The ailing national carrier, SriLankan will begin its restructuring programme soon after the board of directors approve the plan submitted by consultants Nairas - UK.
The airline's Chairman Ranjith Fernando said yesterday the programme included the securing of a partner or investor, streamlining and re-arranging of routes and cutting down on excess or unproductive staff.
He told Daily Mirror the restructuring programme was approved by the Cabinet and the SriLankan board of directors would approve it before the end of April.
“Our priority would be to re-negotiate the purchase and termination contracts with Airbus Industries and the airline leasing company AerCap based on the renegotiation strategy proposed by Nairas on the basis that the leasing of aircraft by the national carrier has become an unbearable burden to the airline and the country," Mr. Fernando said and added that in addition SriLankan would rearrange its routes and lay off excess staff with a reasonable compensation.
"The new board of directors has already discussed contentious issues that is bleeding the national carrier. Our main concern is to renegotiate the purchasing, leasing and termination agreements in a way that would not be a burden to the country and the airline. SriLankan incurs a loss of some US$100 million or Rs.15 billion) annually which is a huge burden," Mr. Fernando said. “Our other objective is to bring SriLankan to a break-even point which will be a major relief to the economy, to the airline and to the employees. I expect the board members and the management team would get the maximum possible cooperation and blessings of employees, the government and the people to make our endeavour a success."
Meanwhile, SriLankan airlines has achieved a record annual passenger revenue of Rs.126.9 billion or US$ 830.7 million for the financial year 2017/18 which is the highest ever in the airline’s 38-year history.
The revenue comes on the aftermath of the expansion of the airline to include services to several new destinations such as Gan Islands, Hyderabad and Melbourne and additional frequencies to popular cities in its network.
The airline’s cargo division has also recorded a spectacular performance, achieving a revenue of Rs.14.7 billion. Both passenger and cargo divisions exceeded their annual target, enabling the SriLankan airlines to be bolstered by an even stronger performance at its best performing business unit SriLankan Ground Services – to comfortably exceed the overall annual revenue target.

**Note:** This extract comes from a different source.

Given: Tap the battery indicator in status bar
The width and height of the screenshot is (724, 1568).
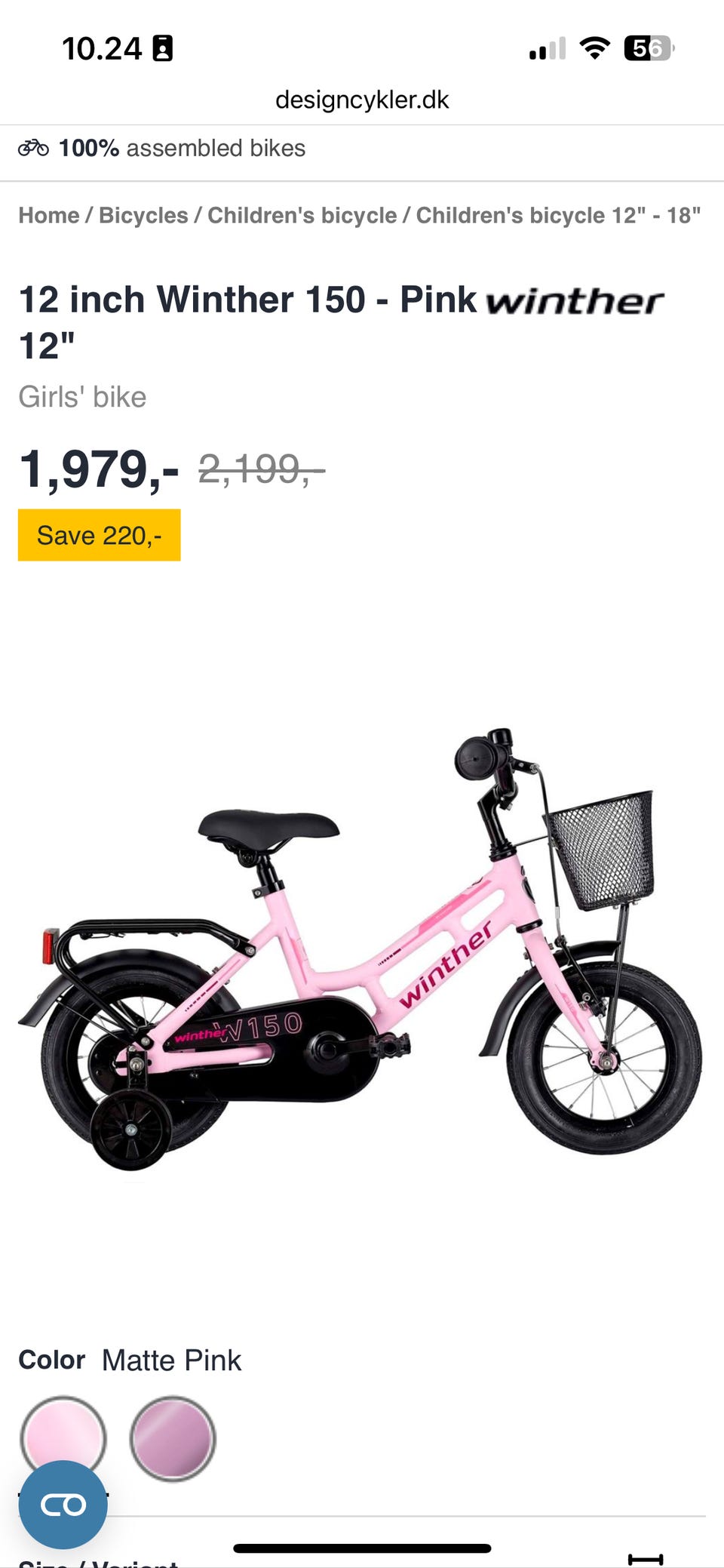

The overall Group turnover exceeded one billion US$ making SriLankan one of the handful of companies in Sri Lanka to reach this milestone. It also becomes the highest revenue generating company amongst all Sri Lankan businesses which publicly report their financials.
The re-structuring process including the termination of the lease agreement has been delayed because of differences between the lessee and leaser. SriLankan has recorded a loss of Rs.107 billion within eight years after terminating the management agreement with Emirates.
The new board of directors of SriLankan comprise Ranjith Fernando, a veteran banker and a public servant as Chairman with the other members being Mano Tittawella, Susantha Katugampala, Dr. Roshen Perera, and Air Marshal Kapila Jayampathy. (Sandun A Jayasekera)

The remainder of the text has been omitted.